В Baur он быстро освоил искусство и науку торговли валютами, а также государственными и корпоративными обязательствами. "Это требовало быстрого ума, которым подросток, безусловно, обладал, - пишет в книге "Финансист" его биограф Кэри Райх, - твердого чувства ценностей, которое он быстро обретал, и безграничной энергии - необходимое условие, которое нервный, непостоянный мальчик без труда выполнял". Уже в юности он ежедневно просыпался в четыре утра, чтобы изучить финансовые таблицы в газете и наметить свои ходы на день. Во время семейных обедов в тесной квартирке он клал телефон на обеденный стол и в перерывах между укусами болтал о рынке".
Как и другие трейдеры того времени, Андре по долгу службы являлся на биржу в часы торгов с часу до трех пятнадцати каждый рабочий день, чтобы проводить сделки Боура. "Благодаря ясной голове, бдительности и быстрым действиям валютный маклер в Париже может, манипулируя несколькими миллионами франков, направляемых через Лондон и Америку, опустить парижскую валюту на несколько пунктов", - писал журнал New York Times. "И так же быстро, за несколько коротких раундов, он может поднять ее до своей конечной прибыли". Успех Андре в качестве трейдера на бирже во время и после кризиса франка 1924 года привлек к нему внимание Давида Давида-Уилла, который в 1925 году попросил его прийти на собеседование в парижский офис Lazard на улице Пиле-Уилла. "Он просто выводил всех на чистую воду", - говорит о торговых способностях Андре его внук Патрик Гершель. Но требовательный Андре, которому тогда было двадцать семь лет, заключил с Дэвидом Уиллом жесткую сделку. Он хотел знать, когда именно он станет партнером Lazard. Но поначалу Дэвид-Уэйл не хотел называть сроки. Андре вышел и вернулся к Бауру. (По другим данным, Давид-Вейль "уволил" Андре).
Через год Дэвид-Уэйл снова попытался заполучить Андре, и на этот раз ему удалось добиться успеха, пообещав, что если его работа будет соответствовать ожиданиям Дэвида-Уэйла, Андре станет партнером французской фирмы. Андре присоединился к Lazard в качестве юриста в 1926 году, отчасти потому, что на него произвели большое впечатление смелые торговые позиции, которые Lazard занял во время кризиса франка. Через год Давид-Вейль сдержал свое обещание и повысил Андре до партнера Lazard Freres et Cie, одновременно назначив партнером и своего сына Пьера Давида-Вейля. Андре, с его финансовым гением и волевым характером, будет доминировать в Lazard в течение следующих пятидесяти лет.

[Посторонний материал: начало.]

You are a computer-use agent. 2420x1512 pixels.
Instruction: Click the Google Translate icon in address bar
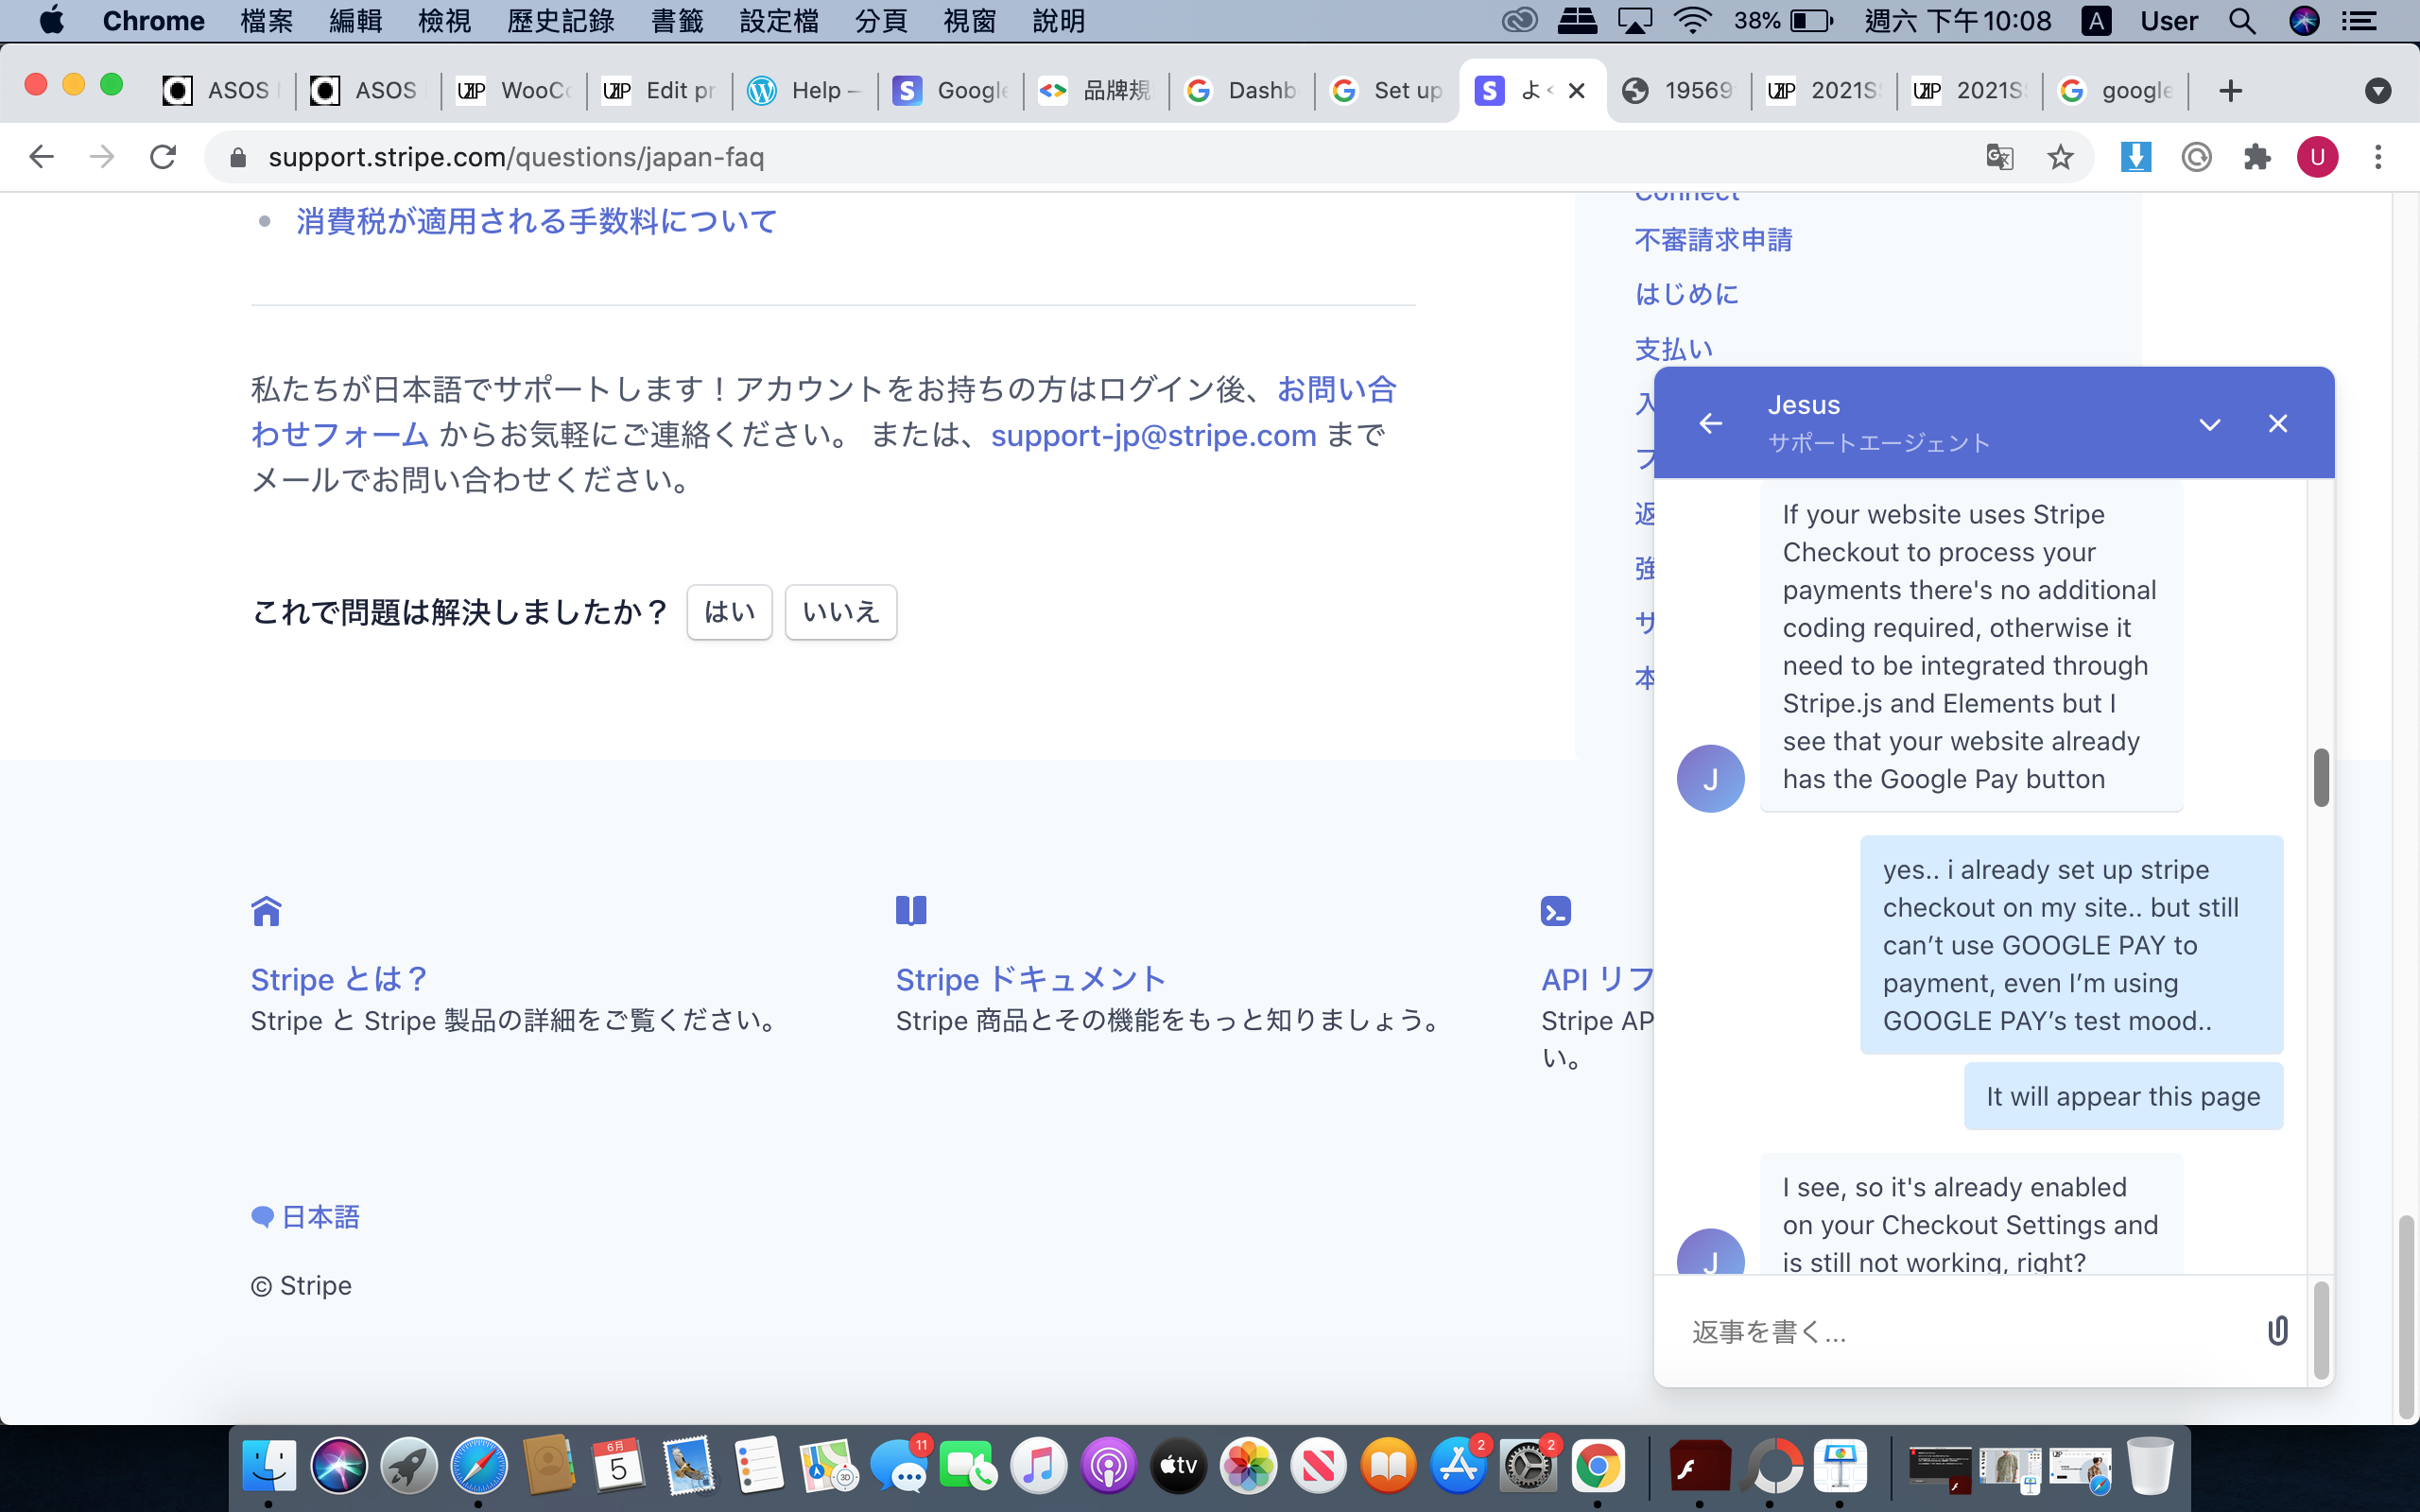coord(1999,157)
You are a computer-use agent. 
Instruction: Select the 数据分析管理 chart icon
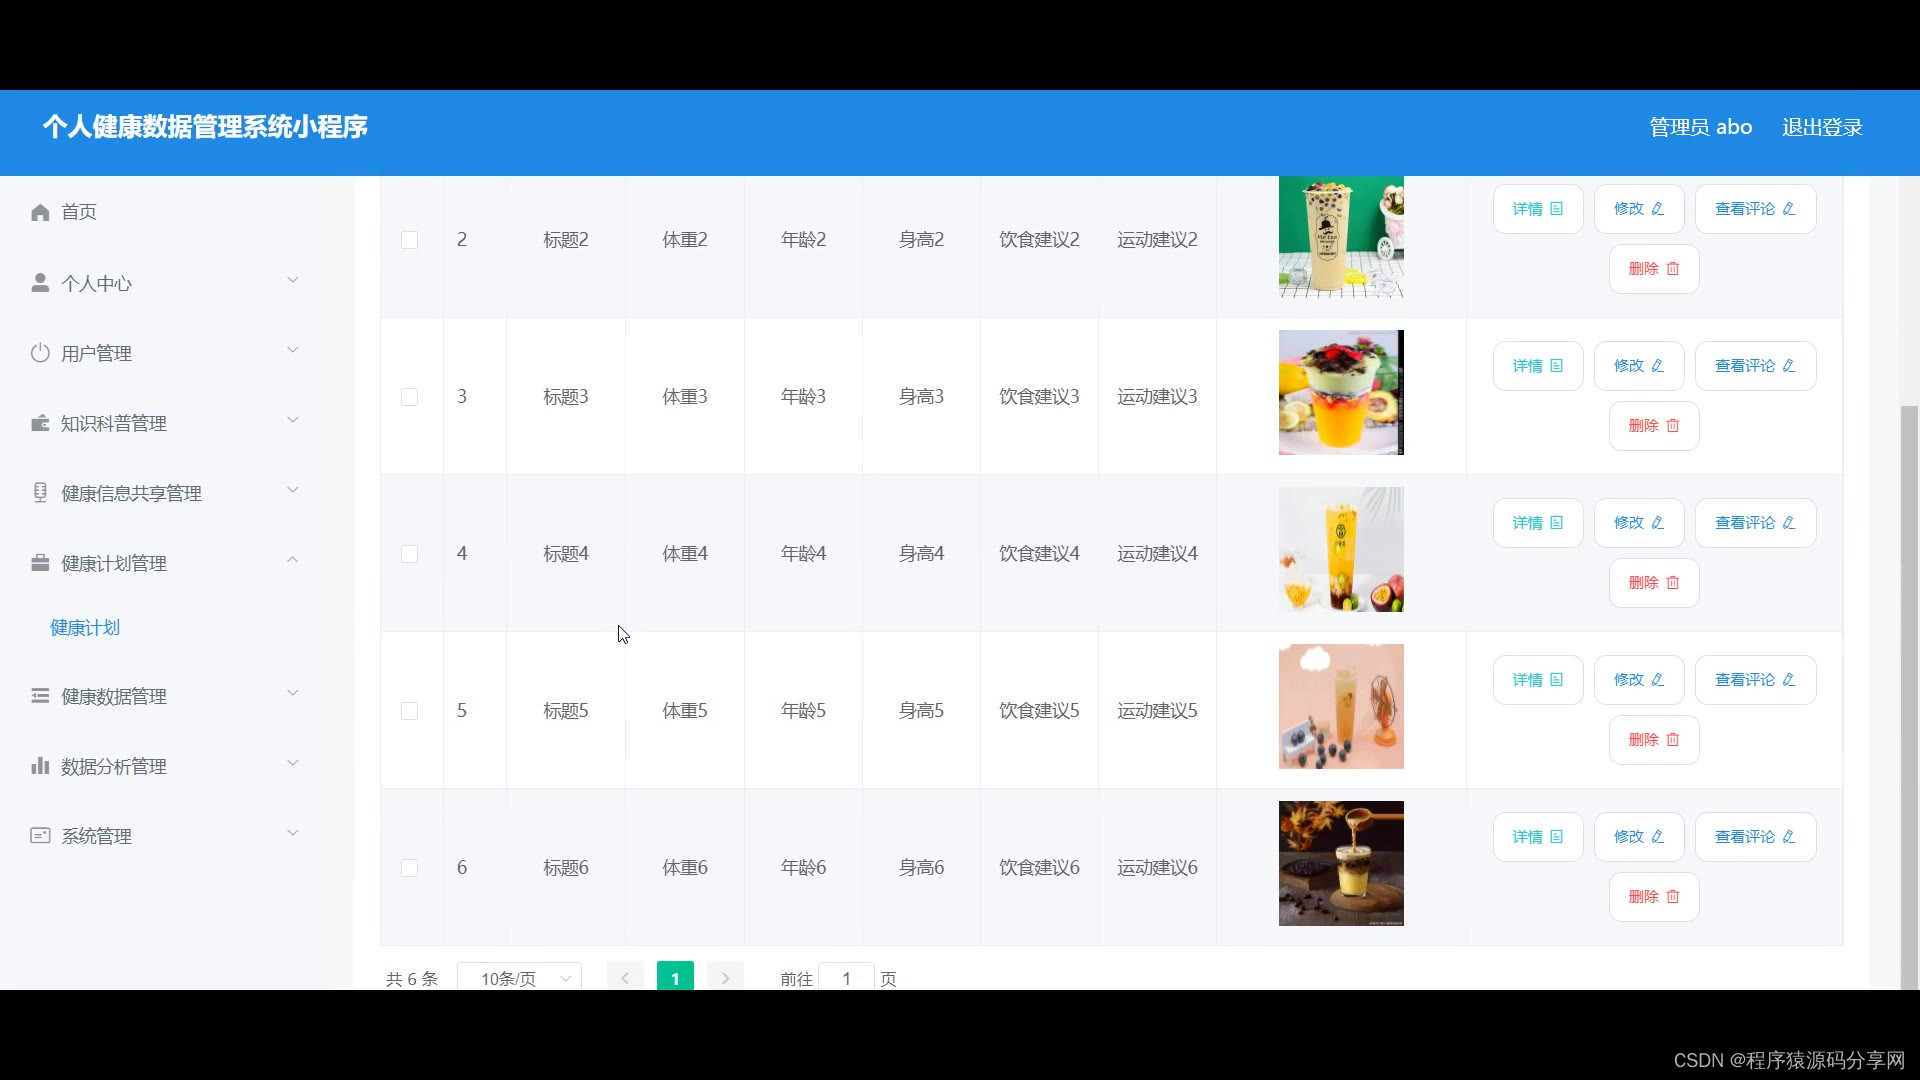(40, 766)

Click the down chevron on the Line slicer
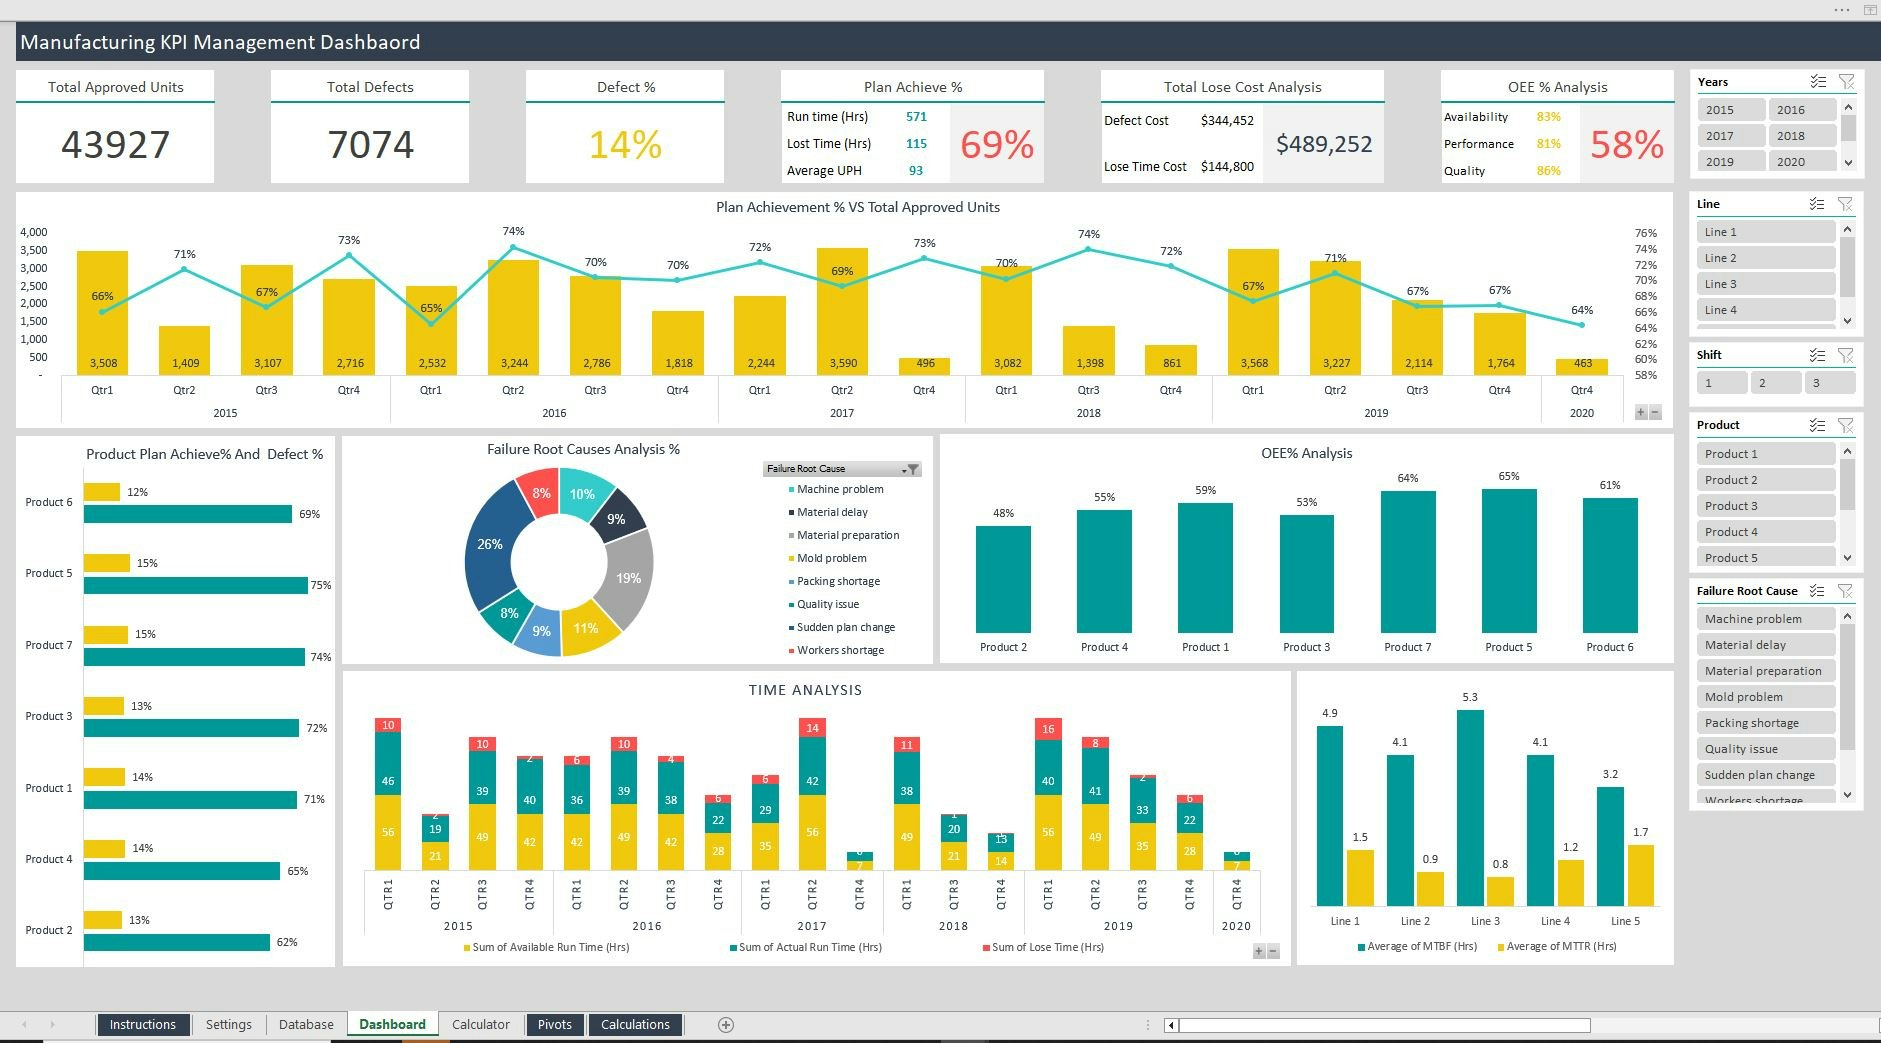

В начале 1927 года Альтшуль занялся созданием General American Investors Company как первого в стране закрытого паевого инвестиционного фонда. В мае 1927 года фонд, основными инвесторами и владельцами которого стали компании Lazard и Lehman Brothers, открыл свои двери для "приобретения, хранения, продажи и андеррайтинга ценных бумаг любого характера, как иностранных, так и отечественных". Еще один фонд, Second General American Investors Company, был открыт 15 октября 1928 года. 5 сентября 1929 года - за месяц до краха - первый и второй фонды General American были объединены в один фонд, активы которого на конец 1929 года составляли 33 миллиона долларов. General American останется одним из увлечений Альтшуля до конца его долгой жизни, но приведет к окончательному и бесповоротному разрыву его отношений с Андре Мейером.
В Нью-Йорке, как явствует из переписки Альтшуля с его новым партнером Альбертом Форшем, в офисах Lazard летом, предшествовавшим биржевому краху 1929 года, нарастало беспокойство. "Мне кажется, что цикл, через который мы проходим, еще не завершился, и, кроме небольшого изменения настроений, я не могу обнаружить никаких признаков улучшения ситуации", - писал Форш Альтшулю, который находился в Париже. "Цифры по строительству, конечно, самые неутешительные. Автомобильный бизнес стал еще хуже, цены на сырьевые товары не изменили своей тенденции, а безработица не только не подает признаков улучшения, но, похоже, продолжает расти, и я думаю, что этой зимой мы впервые за много лет увидим настоящие бедствия".
Форш, конечно, был прозорлив. Падение фондового рынка, начавшееся в сентябре 1929 года и закончившееся в июле 1932 года, сократило промышленный индекс Доу-Джонса на 89,2 %. Большая часть промышленно развитого мира была ввергнута в депрессию, длившуюся почти десятилетие. Три дома Lazard пережили крах и его последствия - едва-едва, - но последнее столкновение фирмы с гибелью, по иронии судьбы, не имело ничего общего со значительными макроэкономическими событиями, а было связано с серьезной ошибкой в управлении.